Beijing Auto says "stay tuned" on GM's Saab

NANJING, China Mon Nov 30, 2009 2:07am EST

An emblem of a Saab car is covered with raindrops at an car dealership in Hamburg in this February 20, 2009 file photo. REUTERS/Christian Charisius/Files

An emblem of a Saab car is covered with raindrops at an car dealership in Hamburg in this February 20, 2009 file photo.

Credit: Reuters/Christian Charisius/Files

NANJING, China (Reuters) - Beijing Automotive Industry Holding Corp (BAIC) might still be interested in buying General Motors' Saab unit, according to the Chinese car company's general manager.

Asked by reporters on Monday whether BAIC would consider approaching Saab as a solo buyer or only as a part of a consortium, Wang Dazong said: "I would just say, 'stay tuned a little bit'."

Speaking on the sidelines of a China-European Union business summit, Wang said BAIC's strategy of going global was still in place.

"For us, I don't see a need to buy a plant. I don't see a need to buy a building. I don't see a need to buy a robot. So what's left? You figure it out," he said.

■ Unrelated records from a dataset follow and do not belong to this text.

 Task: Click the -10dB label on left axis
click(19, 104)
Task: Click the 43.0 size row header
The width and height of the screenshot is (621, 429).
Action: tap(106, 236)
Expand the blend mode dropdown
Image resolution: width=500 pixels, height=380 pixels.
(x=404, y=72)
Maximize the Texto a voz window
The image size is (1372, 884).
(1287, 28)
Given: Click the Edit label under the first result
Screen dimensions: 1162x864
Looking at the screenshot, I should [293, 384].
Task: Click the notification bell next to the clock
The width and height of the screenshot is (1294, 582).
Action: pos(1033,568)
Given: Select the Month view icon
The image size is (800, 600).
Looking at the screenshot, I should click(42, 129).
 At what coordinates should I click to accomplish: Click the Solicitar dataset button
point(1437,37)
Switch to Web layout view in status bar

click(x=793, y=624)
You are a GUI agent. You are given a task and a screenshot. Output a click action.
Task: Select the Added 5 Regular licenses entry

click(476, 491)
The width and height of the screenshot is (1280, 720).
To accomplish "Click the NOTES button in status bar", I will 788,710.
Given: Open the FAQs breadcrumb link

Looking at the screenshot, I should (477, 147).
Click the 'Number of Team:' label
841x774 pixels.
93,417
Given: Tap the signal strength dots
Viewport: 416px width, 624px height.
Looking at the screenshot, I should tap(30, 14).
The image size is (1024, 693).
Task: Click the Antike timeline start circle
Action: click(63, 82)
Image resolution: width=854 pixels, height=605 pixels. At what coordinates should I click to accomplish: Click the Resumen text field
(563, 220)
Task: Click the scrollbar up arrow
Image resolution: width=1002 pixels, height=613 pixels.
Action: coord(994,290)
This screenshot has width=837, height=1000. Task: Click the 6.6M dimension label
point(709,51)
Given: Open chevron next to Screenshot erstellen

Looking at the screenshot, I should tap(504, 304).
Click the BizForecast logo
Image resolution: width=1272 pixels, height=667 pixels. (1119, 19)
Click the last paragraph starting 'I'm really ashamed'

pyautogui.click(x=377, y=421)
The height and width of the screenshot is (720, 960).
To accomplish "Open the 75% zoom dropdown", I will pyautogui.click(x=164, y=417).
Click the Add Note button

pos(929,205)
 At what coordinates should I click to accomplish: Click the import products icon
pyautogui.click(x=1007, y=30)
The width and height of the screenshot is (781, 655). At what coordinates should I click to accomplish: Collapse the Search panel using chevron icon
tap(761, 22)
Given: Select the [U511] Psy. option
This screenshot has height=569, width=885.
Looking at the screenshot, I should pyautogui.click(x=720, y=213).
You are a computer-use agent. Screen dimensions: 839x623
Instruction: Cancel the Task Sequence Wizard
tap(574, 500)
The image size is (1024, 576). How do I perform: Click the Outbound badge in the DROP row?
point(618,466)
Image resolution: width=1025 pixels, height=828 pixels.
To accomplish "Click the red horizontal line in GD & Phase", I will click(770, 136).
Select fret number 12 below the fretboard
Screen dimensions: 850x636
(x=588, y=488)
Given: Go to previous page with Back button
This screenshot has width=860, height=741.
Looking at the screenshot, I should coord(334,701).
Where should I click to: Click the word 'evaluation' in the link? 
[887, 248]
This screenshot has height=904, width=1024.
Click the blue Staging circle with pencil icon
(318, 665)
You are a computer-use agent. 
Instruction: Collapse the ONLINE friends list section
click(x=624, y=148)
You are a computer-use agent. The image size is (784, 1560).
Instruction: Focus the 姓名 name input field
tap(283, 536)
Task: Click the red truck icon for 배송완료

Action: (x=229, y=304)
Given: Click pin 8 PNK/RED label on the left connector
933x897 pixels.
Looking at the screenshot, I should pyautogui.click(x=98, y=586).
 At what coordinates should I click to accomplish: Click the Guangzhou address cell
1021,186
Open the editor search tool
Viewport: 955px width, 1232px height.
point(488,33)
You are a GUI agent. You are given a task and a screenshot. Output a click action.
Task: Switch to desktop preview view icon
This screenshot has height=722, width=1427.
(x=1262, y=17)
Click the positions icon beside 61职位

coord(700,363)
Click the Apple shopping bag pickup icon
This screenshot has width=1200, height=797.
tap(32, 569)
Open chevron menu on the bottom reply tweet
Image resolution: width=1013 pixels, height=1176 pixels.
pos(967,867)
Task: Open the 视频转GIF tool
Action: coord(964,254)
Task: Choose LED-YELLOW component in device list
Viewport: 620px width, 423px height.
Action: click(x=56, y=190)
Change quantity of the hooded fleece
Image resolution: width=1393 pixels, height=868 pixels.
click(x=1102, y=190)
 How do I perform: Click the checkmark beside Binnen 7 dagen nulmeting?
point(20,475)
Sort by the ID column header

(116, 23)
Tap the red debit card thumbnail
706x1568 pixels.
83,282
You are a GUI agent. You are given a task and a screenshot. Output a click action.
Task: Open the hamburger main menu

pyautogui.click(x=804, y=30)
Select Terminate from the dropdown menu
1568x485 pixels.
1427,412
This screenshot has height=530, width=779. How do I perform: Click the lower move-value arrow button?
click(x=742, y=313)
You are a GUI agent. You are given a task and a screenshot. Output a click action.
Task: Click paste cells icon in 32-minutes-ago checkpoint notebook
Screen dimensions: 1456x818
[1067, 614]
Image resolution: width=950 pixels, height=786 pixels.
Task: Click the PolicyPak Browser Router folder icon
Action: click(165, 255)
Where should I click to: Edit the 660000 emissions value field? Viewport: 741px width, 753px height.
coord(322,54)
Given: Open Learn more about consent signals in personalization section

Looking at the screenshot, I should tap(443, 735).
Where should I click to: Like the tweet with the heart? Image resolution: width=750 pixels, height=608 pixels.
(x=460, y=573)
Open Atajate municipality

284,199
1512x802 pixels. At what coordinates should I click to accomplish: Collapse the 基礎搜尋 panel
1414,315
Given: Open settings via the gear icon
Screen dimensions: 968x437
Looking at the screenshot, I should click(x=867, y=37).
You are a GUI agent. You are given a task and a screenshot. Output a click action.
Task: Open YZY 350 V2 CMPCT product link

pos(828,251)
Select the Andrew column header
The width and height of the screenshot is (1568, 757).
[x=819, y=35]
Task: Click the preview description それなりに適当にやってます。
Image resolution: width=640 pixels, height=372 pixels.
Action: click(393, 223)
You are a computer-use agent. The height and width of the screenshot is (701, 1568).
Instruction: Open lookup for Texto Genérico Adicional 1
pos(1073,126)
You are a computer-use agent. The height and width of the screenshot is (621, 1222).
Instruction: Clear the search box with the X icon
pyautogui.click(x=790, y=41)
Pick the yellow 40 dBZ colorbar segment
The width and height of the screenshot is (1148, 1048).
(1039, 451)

BAIC must decide its next move after a consortium of which it was a member, led by tiny Swedish luxury car maker Koenigsegg, pulled out of talks last week to buy Saab, putting in doubt the future of the loss-making GM unit.

"I cannot control GM's timetable. I obviously have no way of influencing GM's timetable. I would just say we are very dynamic and impatient people. We want to do things fast."

Asked what he liked about the Swedish marque, Wang said: "Saab, as I said before, has a pretty good brand. It has global recognition and a good history. From my dealing with them, it has pretty good people and a pretty good technology depth as well."

Several Chinese carmakers are keen to break into foreign markets and are aggressively developing their own brands in a bid to move up the value chain from the small, low-priced segment.

Intellectual property rights are seen as a key issue hindering Chinese carmakers from taking over struggling overseas automakers. BAIC cited IP as the reason behind its failure to reach a deal with GM over its Opel unit in July.

Turning to China's sizzling domestic auto market, Wang said it was natural to have a slowdown after a 45 percent surge in industry-wide sales so far this year, powered in part by aggressive tax breaks on fuel-efficient cars and other subsidies.

"We would certainly like to encourage the incentive programme to continue. All the indications are that it is moving in that direction," he said. "But this year had tremendous growth, so normally there is a little bit of hangover, so it may impact next year's volume in the industry."

Vice Commerce Minister Jiang Zengwei said at the weekend that the government would expand schemes that give consumers a discount if they trade in old cars for new ones.

Wang described BAIC's outlook as "cautiously optimistic".

He said the automaker was aiming for 30 percent sales growth next year, outpacing an expected industry average of 10 percent.